**Extracted text**
On the US Billboard Hot 100, "Cardigan" debuted at number one, earning Swift her sixth number-one single in the country and second number-one debut, following "Shake It Off" (2014). This made Swift the first artist to debut at number-one on both the Hot 100 and Billboard 200 charts in the same week. The single was joined in the top-10 by fellow Folklore tracks "The 1" and "Exile", and increased Swift's number of top-10 songs to 28. Moreover, it extended her record as the woman with the most top-10 debuts to 18. In its opening week, "Cardigan" earned 34 million US streams, 12.7 million radio impressions and sold 71,000 digital downloads, debuting atop the Streaming Songs and Digital Song Sales charts dated August 8, 2020, further extending Swift's all-time record as the artist with the most number-ones on the Digital Song Sales chart to 20. In its second week on the Hot 100, "Cardigan" descended to number eight. Furthermore, the song also topped the Alternative Streaming Songs, Alternative Digital Song Sales, Hot Alternative Songs and Hot Rock & Alternative Songs charts.

In Australia, "Cardigan" debuted at number one on the ARIA Singles Chart, becoming Swift's sixth chart-topping single in the country, and her first chart-topping single since "Look What You Made Me Do" (2017). It was one of five songs that debuted in the top 10 in the country, making Folklore the album with the most top-10 songs of 2020 in the country. It also debuted at number two on New Zealand's Top 40 Singles chart, along with "The 1" and "Exile" in the top 10.

On the Canadian Hot 100, "Cardigan" peaked at number three, while in Ireland, the song debuted at number four on the Irish Singles Chart, accompanied by "Exile" and "The 1" in the top 10, bringing Swift's total Irish top-10 songs to 15. In the United Kingdom, the song entered at number six on the Official Singles Chart, opening with over 35,000 units. "Exile" and "The 1" also debuted in the top 10, taking Swift's total UK top-10s to sixteen, while making her the sixth woman in UK history to have three top-10 songs simultaneously.

In other countries, "Cardigan" topped the singles chart in the Netherlands, reached number two in Malaysia and Singapore, and entered the top 20 in Denmark, Estonia, Lithuania, and Scotland.

== Music video ==

===Synopsis===

A scene in the music video, where Swift plays a moss-covered piano, from which a waterfall emerges. The video prominently incorporates cottagecore visuals.

An official music video for "Cardigan"—written, directed, and styled by Swift—was released alongside the album on July 24, 2020. The "homespun" and "dreamlike" video starts out with Swift sitting in a candlelit cottage in the woods, wearing a nightgown and playing a vintage upright piano. This scene also features a photograph of Swift's grandfather, Dean, who fought in the Battle of Guadalcanal, and a painting that she created during the first week of COVID-19 isolation. When the soundboard emanates golden sparkles, she climbs into it and finds herself magically transported to a moss-covered forest, where she plays the song on a grand piano producing a waterfall.

**Assignment**
According to the text about the song "Cardigan," at what position did the song enter the UK Official Singles Chart? The lines that come next have no connection to the text above.

[Stored data entries]
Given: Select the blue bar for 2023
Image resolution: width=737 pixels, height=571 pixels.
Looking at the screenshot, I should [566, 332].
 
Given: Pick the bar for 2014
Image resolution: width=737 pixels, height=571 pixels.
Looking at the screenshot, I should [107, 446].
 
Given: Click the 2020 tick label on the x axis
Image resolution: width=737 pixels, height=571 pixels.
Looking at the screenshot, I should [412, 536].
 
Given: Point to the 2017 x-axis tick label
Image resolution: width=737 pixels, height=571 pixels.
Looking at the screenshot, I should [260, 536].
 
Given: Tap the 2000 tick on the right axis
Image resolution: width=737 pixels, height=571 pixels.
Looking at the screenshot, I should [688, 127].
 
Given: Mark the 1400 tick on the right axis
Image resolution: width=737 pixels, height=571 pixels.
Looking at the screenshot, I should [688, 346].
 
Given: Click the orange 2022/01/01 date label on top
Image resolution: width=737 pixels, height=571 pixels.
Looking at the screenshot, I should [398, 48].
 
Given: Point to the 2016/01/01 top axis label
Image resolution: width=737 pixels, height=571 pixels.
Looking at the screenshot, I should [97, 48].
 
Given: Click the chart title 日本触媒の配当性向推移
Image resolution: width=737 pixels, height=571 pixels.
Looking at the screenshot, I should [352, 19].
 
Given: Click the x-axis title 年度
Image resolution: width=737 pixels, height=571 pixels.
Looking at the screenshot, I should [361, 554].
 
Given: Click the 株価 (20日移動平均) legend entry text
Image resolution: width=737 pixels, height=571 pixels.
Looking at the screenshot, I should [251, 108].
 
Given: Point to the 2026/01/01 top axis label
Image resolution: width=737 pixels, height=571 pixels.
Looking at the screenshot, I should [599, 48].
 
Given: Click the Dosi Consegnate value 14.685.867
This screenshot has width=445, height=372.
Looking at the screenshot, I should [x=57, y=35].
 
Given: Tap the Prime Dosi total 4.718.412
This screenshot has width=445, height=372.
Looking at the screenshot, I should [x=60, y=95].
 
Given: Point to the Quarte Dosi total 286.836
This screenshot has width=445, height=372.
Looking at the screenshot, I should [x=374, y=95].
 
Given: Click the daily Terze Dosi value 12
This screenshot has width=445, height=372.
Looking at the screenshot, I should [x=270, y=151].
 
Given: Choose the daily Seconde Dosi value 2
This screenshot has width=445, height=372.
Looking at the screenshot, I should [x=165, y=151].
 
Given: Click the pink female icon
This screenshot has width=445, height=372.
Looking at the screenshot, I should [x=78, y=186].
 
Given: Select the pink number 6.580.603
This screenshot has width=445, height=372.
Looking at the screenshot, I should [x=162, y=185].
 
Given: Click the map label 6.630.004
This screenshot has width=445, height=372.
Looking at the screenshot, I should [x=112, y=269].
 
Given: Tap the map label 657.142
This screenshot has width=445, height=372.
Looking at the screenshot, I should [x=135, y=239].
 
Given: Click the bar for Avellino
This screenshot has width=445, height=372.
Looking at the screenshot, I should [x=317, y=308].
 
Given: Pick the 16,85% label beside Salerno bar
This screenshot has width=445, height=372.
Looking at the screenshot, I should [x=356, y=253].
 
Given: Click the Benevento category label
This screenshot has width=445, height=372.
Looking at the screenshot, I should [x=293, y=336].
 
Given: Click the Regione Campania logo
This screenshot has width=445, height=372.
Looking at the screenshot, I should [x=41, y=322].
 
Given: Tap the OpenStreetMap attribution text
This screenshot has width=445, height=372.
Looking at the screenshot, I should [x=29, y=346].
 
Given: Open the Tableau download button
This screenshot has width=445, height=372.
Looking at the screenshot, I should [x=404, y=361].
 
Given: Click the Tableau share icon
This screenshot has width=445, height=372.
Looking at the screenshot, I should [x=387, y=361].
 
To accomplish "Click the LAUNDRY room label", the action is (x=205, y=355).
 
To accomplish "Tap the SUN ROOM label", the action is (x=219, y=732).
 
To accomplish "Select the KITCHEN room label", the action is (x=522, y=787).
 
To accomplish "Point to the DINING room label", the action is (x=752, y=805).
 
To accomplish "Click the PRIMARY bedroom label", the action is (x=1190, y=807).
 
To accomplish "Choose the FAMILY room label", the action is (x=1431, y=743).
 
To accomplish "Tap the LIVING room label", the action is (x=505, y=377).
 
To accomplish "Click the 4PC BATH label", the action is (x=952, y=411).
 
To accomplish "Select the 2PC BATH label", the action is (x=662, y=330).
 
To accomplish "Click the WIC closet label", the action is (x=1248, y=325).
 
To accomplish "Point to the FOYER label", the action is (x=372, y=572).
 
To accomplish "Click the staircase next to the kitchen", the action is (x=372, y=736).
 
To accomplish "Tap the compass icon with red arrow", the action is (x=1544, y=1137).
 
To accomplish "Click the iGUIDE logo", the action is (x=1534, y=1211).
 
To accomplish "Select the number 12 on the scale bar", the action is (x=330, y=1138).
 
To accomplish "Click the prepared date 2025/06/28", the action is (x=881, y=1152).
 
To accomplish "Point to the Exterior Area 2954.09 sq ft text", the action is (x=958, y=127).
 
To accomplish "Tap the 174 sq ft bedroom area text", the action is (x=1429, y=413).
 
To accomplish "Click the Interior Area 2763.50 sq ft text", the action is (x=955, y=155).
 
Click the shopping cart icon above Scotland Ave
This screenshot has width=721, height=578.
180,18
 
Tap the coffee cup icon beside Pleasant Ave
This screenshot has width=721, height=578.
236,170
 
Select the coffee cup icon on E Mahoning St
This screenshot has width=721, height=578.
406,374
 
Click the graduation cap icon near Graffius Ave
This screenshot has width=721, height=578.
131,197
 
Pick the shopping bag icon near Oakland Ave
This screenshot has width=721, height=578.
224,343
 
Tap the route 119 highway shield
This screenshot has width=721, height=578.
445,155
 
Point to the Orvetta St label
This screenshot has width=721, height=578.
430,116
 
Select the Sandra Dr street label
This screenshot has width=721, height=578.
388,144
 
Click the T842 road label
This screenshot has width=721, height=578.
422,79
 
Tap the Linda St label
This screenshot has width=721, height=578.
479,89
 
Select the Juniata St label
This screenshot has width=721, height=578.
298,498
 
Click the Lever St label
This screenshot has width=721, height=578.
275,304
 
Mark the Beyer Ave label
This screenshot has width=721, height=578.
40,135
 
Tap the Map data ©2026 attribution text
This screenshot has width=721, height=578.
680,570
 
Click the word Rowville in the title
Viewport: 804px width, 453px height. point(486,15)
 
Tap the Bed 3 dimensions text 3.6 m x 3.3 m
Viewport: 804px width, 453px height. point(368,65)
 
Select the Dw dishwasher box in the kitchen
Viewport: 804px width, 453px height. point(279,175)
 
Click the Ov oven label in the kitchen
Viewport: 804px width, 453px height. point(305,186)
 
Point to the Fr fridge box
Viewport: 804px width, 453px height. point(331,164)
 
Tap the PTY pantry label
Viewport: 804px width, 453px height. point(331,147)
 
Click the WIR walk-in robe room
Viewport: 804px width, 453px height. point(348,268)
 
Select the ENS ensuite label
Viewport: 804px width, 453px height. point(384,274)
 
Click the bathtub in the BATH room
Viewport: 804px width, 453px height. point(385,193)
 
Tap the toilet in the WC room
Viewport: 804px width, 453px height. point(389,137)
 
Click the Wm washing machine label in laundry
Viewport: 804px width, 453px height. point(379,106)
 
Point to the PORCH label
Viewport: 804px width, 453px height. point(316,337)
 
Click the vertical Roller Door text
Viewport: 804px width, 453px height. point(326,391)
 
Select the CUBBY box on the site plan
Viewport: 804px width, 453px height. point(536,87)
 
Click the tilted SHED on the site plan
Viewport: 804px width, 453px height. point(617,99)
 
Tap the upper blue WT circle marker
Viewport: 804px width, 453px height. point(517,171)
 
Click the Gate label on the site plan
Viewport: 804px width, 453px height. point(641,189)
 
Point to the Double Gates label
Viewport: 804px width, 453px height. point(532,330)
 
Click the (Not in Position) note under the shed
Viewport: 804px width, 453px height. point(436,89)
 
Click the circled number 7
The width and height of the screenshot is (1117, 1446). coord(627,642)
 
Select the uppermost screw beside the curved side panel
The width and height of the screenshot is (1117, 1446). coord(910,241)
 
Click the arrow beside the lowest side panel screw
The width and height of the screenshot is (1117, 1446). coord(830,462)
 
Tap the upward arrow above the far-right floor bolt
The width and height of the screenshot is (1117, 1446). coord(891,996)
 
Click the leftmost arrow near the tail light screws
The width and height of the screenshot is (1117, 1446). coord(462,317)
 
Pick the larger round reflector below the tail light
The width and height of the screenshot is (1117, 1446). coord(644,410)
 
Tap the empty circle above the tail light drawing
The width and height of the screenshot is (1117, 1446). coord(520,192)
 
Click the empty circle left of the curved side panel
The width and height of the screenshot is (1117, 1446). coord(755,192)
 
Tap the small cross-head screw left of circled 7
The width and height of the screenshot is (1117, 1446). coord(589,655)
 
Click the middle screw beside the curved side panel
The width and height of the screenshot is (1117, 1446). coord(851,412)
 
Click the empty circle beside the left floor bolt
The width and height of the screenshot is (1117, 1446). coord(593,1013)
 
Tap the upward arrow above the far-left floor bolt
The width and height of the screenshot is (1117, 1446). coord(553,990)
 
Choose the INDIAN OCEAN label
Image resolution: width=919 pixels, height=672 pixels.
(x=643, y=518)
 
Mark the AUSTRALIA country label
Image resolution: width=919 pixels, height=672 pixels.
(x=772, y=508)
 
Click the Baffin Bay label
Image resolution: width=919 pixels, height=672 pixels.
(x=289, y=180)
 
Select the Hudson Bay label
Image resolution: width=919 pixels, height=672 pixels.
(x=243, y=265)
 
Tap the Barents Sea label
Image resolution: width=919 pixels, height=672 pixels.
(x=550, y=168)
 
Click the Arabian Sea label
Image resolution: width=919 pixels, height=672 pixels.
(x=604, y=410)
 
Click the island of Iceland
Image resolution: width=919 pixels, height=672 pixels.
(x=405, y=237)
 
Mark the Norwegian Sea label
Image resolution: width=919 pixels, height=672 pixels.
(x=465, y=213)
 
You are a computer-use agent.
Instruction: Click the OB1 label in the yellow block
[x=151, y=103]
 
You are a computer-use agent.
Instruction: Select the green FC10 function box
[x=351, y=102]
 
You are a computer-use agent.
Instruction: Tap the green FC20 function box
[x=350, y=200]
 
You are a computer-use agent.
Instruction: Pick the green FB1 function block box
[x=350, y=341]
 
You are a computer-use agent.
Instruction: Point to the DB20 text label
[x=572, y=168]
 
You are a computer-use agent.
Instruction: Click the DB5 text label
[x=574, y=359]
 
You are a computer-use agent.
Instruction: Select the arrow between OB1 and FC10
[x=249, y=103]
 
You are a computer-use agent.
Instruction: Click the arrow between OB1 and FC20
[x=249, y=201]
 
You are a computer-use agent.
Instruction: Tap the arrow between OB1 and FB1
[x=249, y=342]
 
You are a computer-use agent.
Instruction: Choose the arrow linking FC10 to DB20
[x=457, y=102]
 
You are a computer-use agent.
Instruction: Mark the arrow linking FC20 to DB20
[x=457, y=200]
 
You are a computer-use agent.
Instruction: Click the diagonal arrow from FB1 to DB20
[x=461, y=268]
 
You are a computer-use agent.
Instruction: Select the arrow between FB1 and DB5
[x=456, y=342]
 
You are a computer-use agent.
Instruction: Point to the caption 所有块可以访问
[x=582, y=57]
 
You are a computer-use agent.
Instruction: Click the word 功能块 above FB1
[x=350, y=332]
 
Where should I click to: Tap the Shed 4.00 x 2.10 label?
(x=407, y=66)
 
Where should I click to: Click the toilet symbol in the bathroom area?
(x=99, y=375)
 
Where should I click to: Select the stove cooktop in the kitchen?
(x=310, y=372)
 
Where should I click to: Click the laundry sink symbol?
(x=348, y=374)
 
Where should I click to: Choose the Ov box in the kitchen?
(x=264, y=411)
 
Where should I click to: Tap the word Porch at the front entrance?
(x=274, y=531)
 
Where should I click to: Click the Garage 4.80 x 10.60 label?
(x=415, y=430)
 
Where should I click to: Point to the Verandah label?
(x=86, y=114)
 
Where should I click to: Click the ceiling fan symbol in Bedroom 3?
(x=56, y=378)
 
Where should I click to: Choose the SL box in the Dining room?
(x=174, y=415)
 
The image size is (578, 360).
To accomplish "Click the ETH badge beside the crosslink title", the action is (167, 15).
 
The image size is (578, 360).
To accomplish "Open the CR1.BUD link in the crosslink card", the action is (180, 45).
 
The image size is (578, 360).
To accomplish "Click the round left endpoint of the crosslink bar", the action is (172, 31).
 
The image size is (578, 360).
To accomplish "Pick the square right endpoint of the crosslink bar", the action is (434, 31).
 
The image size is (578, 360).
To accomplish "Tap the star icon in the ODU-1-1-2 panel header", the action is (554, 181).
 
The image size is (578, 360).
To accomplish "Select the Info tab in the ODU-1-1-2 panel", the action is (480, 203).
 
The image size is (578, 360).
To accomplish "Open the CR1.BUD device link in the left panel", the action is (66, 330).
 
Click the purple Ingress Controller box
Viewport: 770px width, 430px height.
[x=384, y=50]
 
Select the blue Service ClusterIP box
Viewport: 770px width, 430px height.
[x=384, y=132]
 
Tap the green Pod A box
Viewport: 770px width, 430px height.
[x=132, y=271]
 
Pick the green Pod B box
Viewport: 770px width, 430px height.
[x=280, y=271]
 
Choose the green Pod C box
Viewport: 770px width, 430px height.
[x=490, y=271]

**Response area**
Number six.